# [WHAT YOU HAVE TO DO]
Your answer must be the lines from the one containing "Click the Company 1 avatar icon" through the last line below, copied exactly, with no pictures.

+++ MATERIAL FOR THIS EXERCISE +++

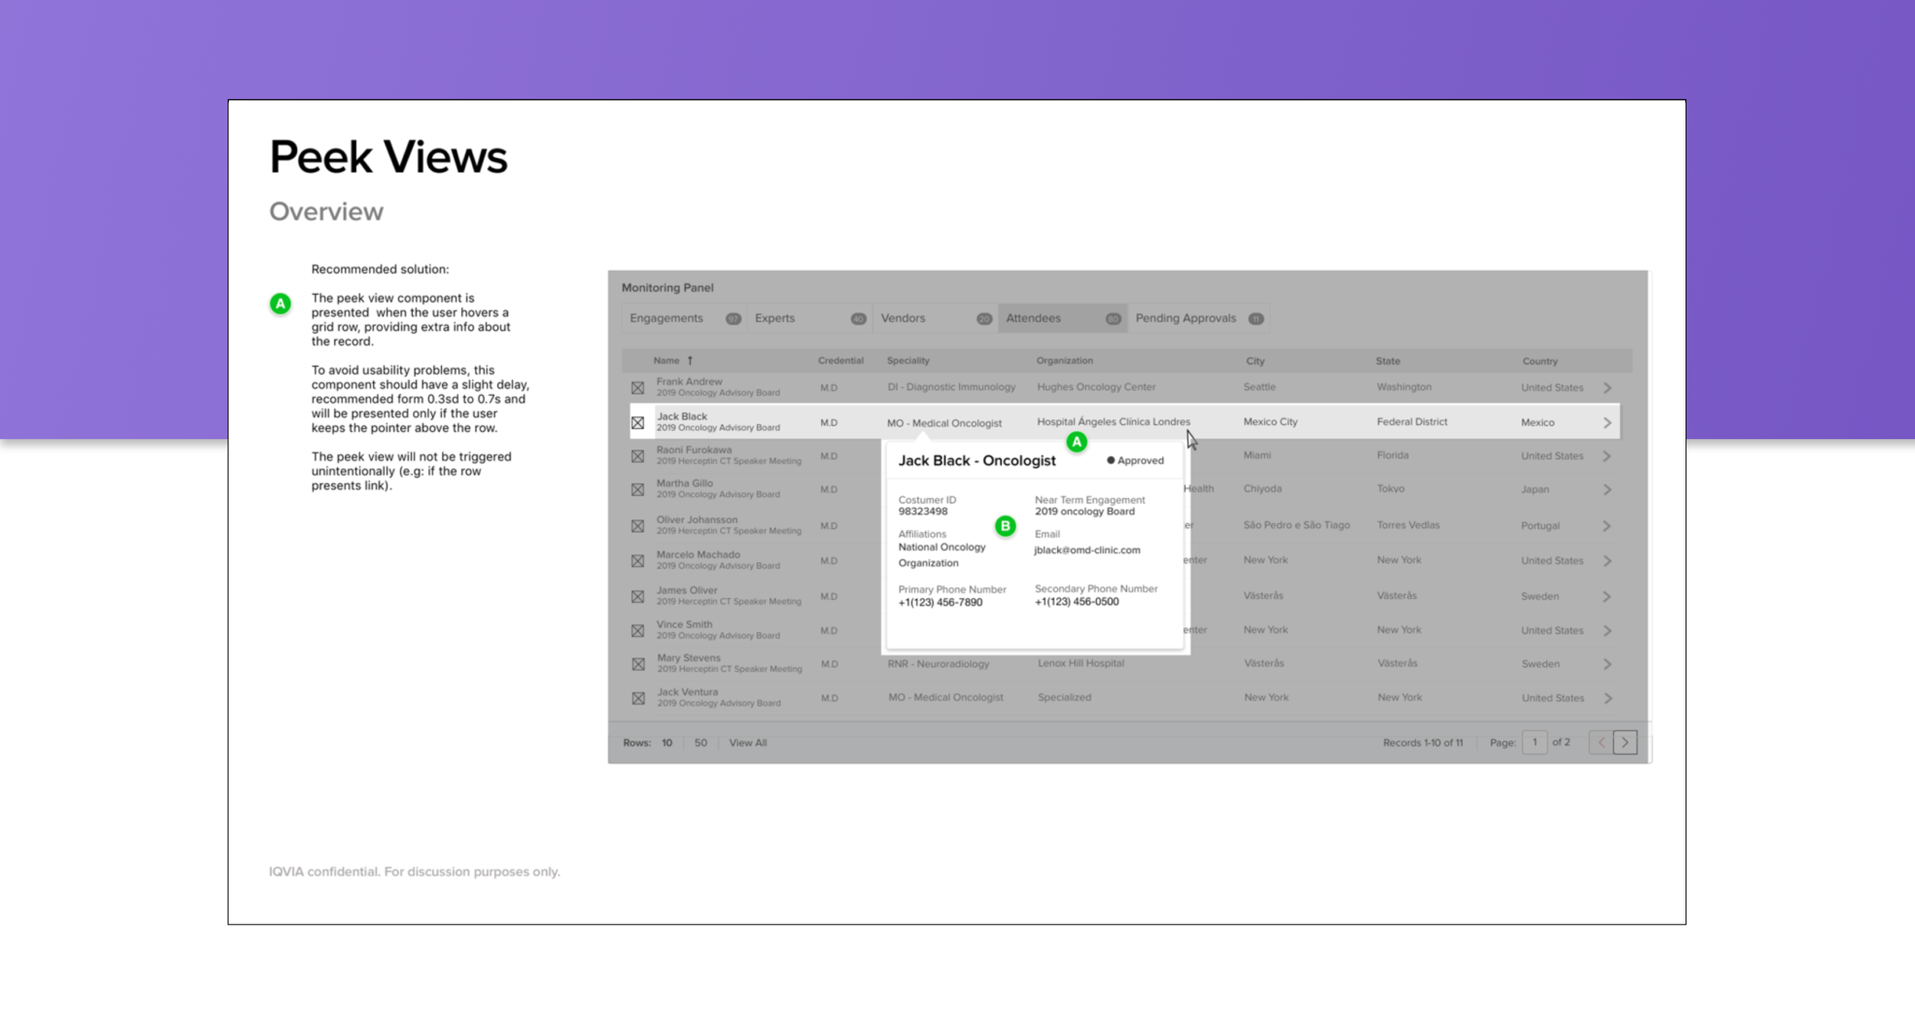Go to the previous page arrow
This screenshot has width=1915, height=1024.
click(1601, 742)
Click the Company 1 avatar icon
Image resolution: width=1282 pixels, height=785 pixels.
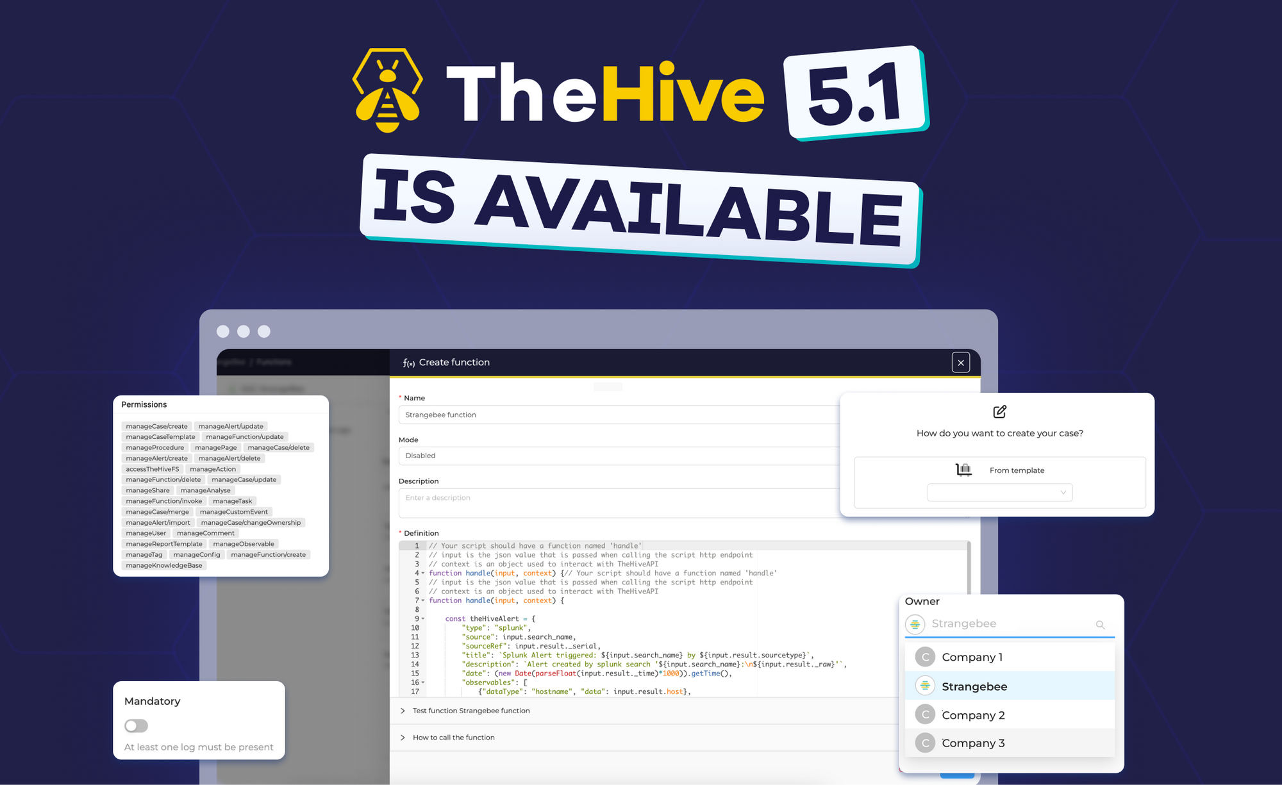click(x=925, y=656)
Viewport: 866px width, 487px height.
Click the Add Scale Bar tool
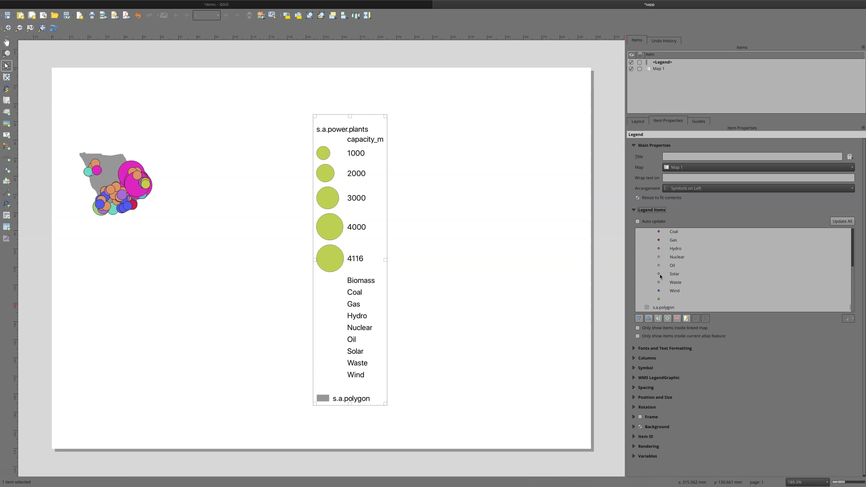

+++

# [OUTPUT FOR THIS TASK]
Click the Company 1 avatar icon
Image resolution: width=1282 pixels, height=785 pixels.
click(x=925, y=656)
Viewport: 866px width, 487px height.
Click the Add Scale Bar tool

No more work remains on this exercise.